* _What you need to do_: Reproduce word for word the lines between those holding "Home (296, 91)" and "Corporate Accounts (805, 2232)", inclusive, and nothing else from the data below.

* _Provided data_:
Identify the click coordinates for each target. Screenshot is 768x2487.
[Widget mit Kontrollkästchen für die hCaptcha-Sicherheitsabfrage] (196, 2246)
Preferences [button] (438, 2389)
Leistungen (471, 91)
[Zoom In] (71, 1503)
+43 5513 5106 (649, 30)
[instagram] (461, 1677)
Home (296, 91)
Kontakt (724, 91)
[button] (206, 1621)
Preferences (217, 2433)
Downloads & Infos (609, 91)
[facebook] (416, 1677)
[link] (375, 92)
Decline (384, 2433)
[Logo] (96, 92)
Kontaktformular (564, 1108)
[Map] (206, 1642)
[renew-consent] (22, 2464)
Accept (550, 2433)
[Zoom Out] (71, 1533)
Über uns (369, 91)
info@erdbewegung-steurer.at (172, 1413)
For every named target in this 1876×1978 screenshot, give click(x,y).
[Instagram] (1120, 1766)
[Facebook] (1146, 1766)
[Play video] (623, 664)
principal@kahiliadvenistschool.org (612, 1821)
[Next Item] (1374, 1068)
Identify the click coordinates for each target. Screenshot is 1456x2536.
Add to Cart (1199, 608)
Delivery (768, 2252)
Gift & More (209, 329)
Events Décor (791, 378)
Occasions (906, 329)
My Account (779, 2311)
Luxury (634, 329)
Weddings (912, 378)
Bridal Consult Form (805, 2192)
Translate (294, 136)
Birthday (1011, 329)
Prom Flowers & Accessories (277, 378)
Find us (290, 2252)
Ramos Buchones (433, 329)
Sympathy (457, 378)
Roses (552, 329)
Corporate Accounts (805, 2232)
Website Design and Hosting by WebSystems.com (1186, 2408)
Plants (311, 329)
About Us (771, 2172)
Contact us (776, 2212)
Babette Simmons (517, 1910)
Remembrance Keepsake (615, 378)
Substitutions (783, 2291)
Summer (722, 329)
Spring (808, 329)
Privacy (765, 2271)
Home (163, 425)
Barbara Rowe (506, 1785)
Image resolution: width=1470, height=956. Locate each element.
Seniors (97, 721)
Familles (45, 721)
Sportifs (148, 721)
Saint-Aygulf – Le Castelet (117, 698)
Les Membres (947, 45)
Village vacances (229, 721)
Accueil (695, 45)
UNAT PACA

* _Task solution_:
Home (296, 91)
Kontakt (724, 91)
[button] (206, 1621)
Preferences (217, 2433)
Downloads & Infos (609, 91)
[facebook] (416, 1677)
[link] (375, 92)
Decline (384, 2433)
[Logo] (96, 92)
Kontaktformular (564, 1108)
[Map] (206, 1642)
[renew-consent] (22, 2464)
Accept (550, 2433)
[Zoom Out] (71, 1533)
Über uns (369, 91)
info@erdbewegung-steurer.at (172, 1413)
For every named target in this 1876×1978 screenshot, give click(x,y).
[Instagram] (1120, 1766)
[Facebook] (1146, 1766)
[Play video] (623, 664)
principal@kahiliadvenistschool.org (612, 1821)
[Next Item] (1374, 1068)
Identify the click coordinates for each target. Screenshot is 1456x2536.
Add to Cart (1199, 608)
Delivery (768, 2252)
Gift & More (209, 329)
Events Décor (791, 378)
Occasions (906, 329)
My Account (779, 2311)
Luxury (634, 329)
Weddings (912, 378)
Bridal Consult Form (805, 2192)
Translate (294, 136)
Birthday (1011, 329)
Prom Flowers & Accessories (277, 378)
Find us (290, 2252)
Ramos Buchones (433, 329)
Sympathy (457, 378)
Roses (552, 329)
Corporate Accounts (805, 2232)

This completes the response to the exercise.